Friday, May 22, 2026

Holding onto Wonder

How do we hold onto wonder? I am faced with this question all the time.

It's not always a problem for me. For instance, there are parts of life that never cease to fill me with wonder. Indeed, my sense of wonder regarding them is ever-deepening. For instance: words and phrases (and language in general), traditions and customs, memory, time and space...basically, primary and primordial things. 

And then there's books. Books fill me with a sense of wonder.

And yet...there are other things which I think should fill me with wonder but don't.

For instance: escalators. I was fascinated with escalators as a kid and always wanted to go on them. Now I take them daily without any sense of joy or excitement. I try to cultivate it, but it's difficult.

The same should apply to technology in general. Why do we get so blasé about switching on a lightbulb or riding on a bus? These things are marvels. I certainly couldn't make them myself.

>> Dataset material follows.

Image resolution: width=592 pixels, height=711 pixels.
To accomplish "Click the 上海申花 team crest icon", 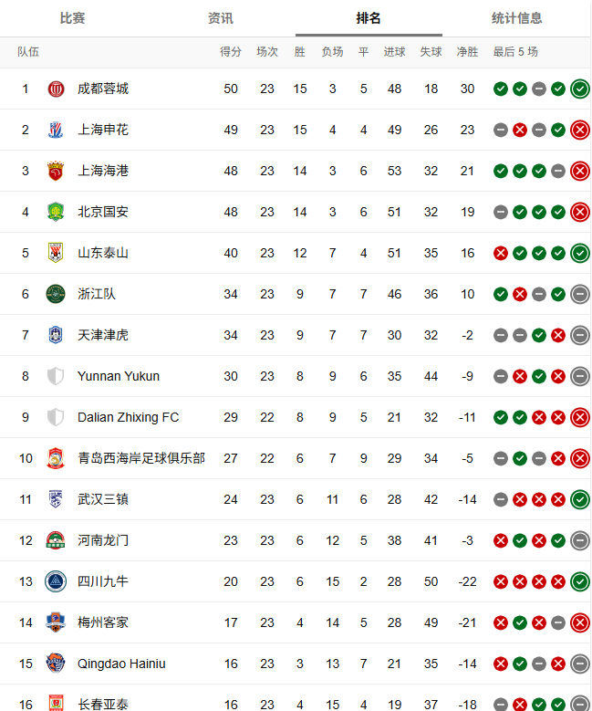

And let's not forget our own bodies. Every second my body has to do innumerable things that I don't even begin to understand, just to keep me alive. And somehow I forget this.

Another blasé attitude I find myself fighting against is my attitude to places. Places become invisible to me. I want to be able to walk down a street I've walked down a thousand times with the same sense of discovery I felt the first time I walked down it.

Apparently this exhortation is hung in many a Catholic sacristy: "Oh priest, celebrate this Mass as if it were first Mass, your last Mass, your only Mass." I would like to carry the same spirit through my entire day. But it's tough!